The [3 + 2] and [3 + 3] cyclodimerisation processes of small nitrile oxides, XCNO (X = F, Cl, Br, CN, CH₃) are investigated by ab initio coupled cluster theory at the CCSD, CCSD(T) and MR-AQCC levels for the first time. The favoured dimerisation process is a multi-step reaction to furoxans (1,2,5-oxadiazole-2-oxides) involving dinitrosoalkene-like intermediates with diradical character. The rate determining step for all but the F-species is the first, corresponding to the C–C bond formation. The kinetic energy barrier depends on the nature of the substituent X, generally increasing with decreasing electronegativity and increasing π-donor ability of the substituent: F (ΔG₂₉₈ = 0 kJ mol⁻¹) < Cl (72) < Br (90) < CH₃ (104) < CN (114) (MR-AQCC(2,2)//UB3LYP/cc-pVTZ).

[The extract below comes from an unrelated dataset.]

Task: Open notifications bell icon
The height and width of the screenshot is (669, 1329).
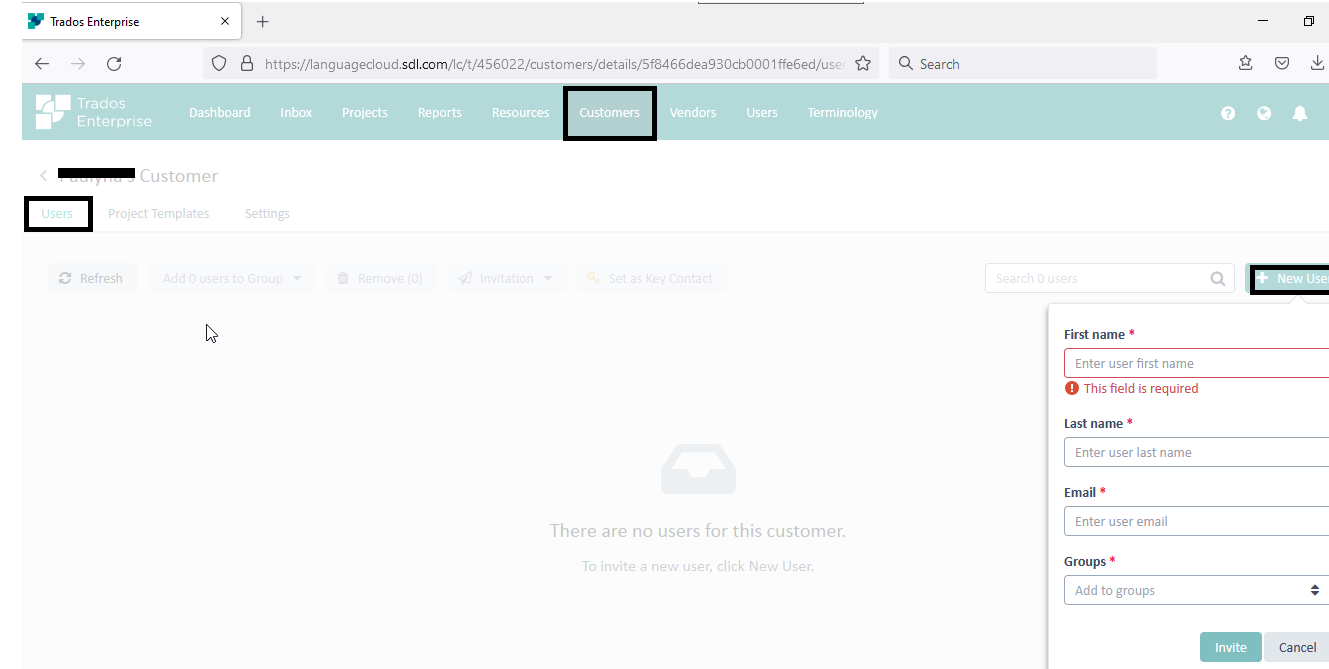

Following initial C–C bond formation, three possible dinitrosoethylene diradical pathways are explored. Two of them are new, and one of them is a low-energy three-step path with implications for cycloreversion, tautomerism and detection of dinitrosoethylene intermediates. Alternative one-step, concerted [3 + 2] and [3 + 3] cyclodimerisation processes leading to 1,2,4-oxadiazole-4-oxides and 1,4,2,5-dioxadiazines have kinetic energy barriers around 100–240 kJ mol⁻¹ (CCSD//B3LYP), some 1.6 to 2.5 times higher than those leading to furoxans, supporting the experimental observations of furoxan formation as nitrile oxide loss channels during storage, trapping/re-vaporisation and reactions of nitrile oxides. Potential polymerisation initiation processes for NCCNO, involving the 1,2-dipolar NC substituent are also explored.